Mi abuela por Navidades o por mi cumpleaños me regalaba un desodorante o similar. Por ningún motivo, otro día un microondas o un cubo de fresas. Pero el último regalo que me hizo fue una tumba.No hay cruces. No hay figuras de ningún tipo, solo es un campo lleno de flores donde el cielo no se interrumpe con nada.

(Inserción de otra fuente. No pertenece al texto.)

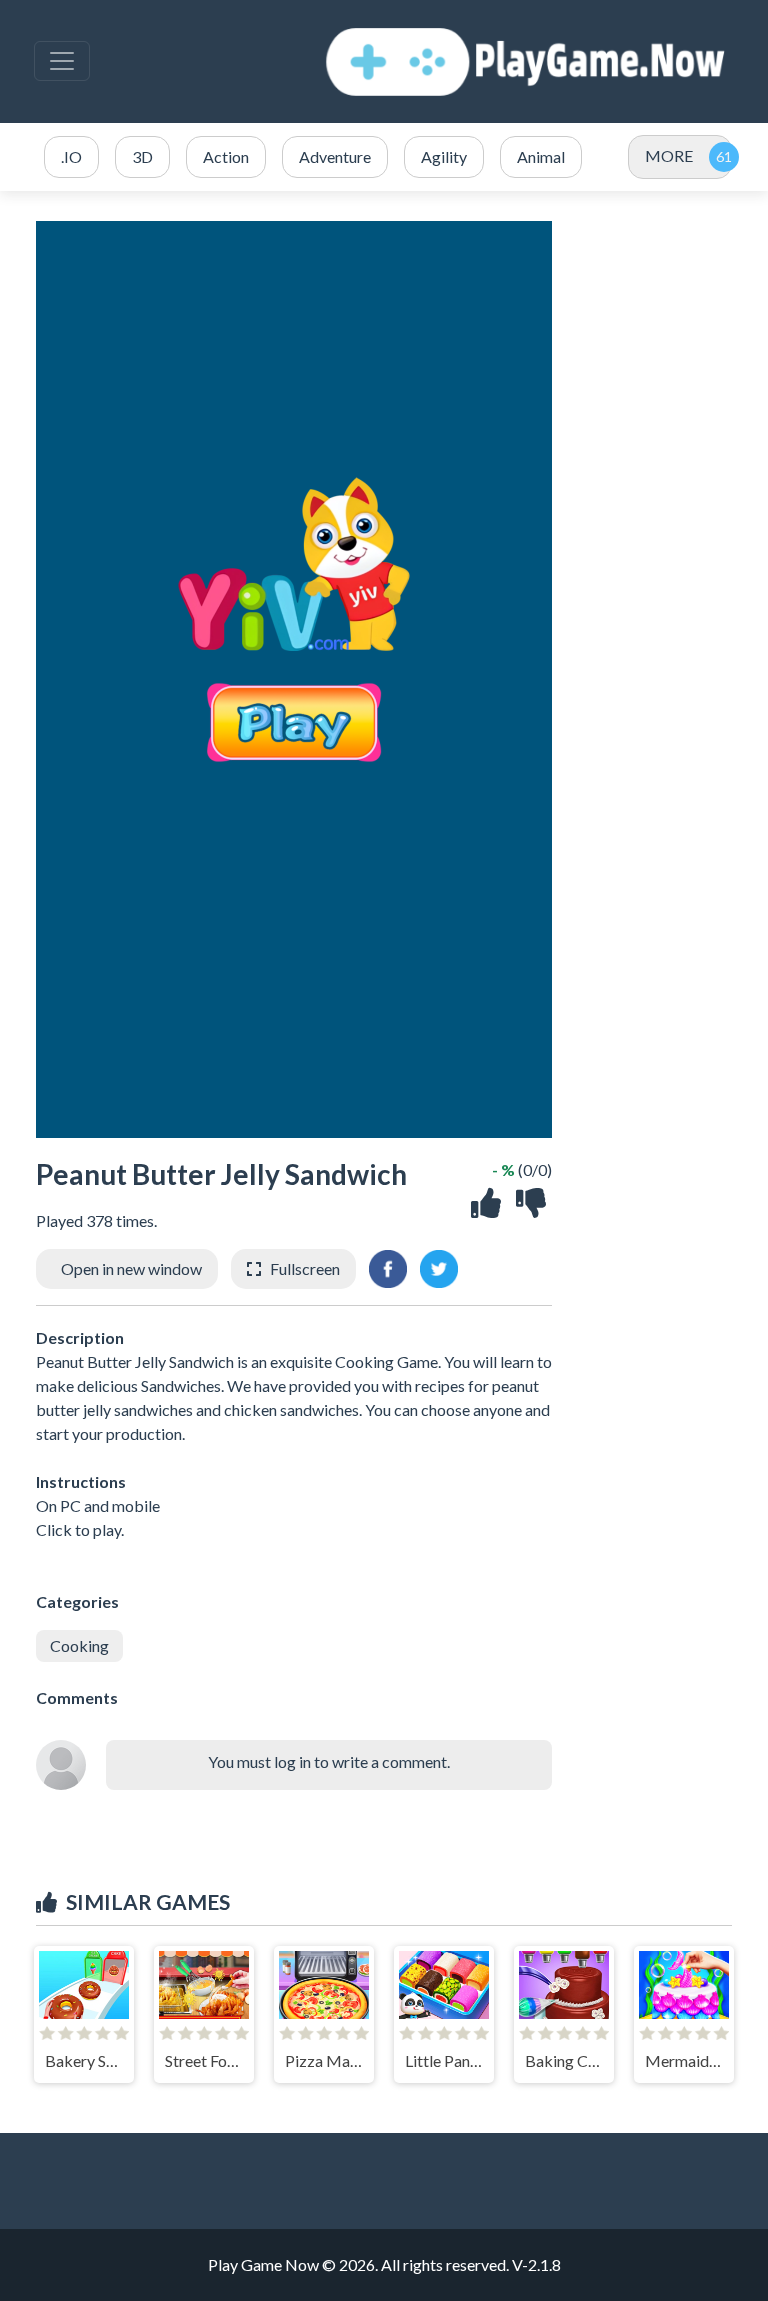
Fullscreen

Muchas veces la llevaba en mi coche hasta allí, la dejaba en la puerta con su bañador negro con corpiño a lo Madona, su toalla pareo de anclas y su sombrero de paja. Mate en mano se tumbaba en su/nuestra tumba a tomar sol y a leer las revistas danesas que aún después de morir le siguieron llegando desde aquel lejano país que la viera partir. Nunca quise acompañarla (quizás no quería saber lo que era y es obvio y natural a ciertas edades). Me decía que si lo estaba pagando por qué no disfrutarlo en vida?. La solía recoger en la puerta hora y media después.
A veces me contaba a quien teníamos de vecino nuevo, otras que la habían visitado muchos pajaritos y así poco a poco me fue transmitiendo esto que por obvio no es más fácil …Que todos nos vamos a morir.Le pregunte el por qué de ese regalo? Y sin levantar la vista del paisaje, muy cómoda en el asiento del copiloto contestó: “Hay tres lugares allí, esta el mío, al lado el tuyo y después ya veremos. Al lado mío el tuyo,porque vamos a criticar al de al lado y yo no quiero estar con el cuello torcido de por muerte.
Me pareció lógico y me gusta tanto pensar que va a ser así que nunca me atreví a constatar con papeles si ese lugar era mío. Ella mentía mucho, y yo siempre siempre siempre le creí.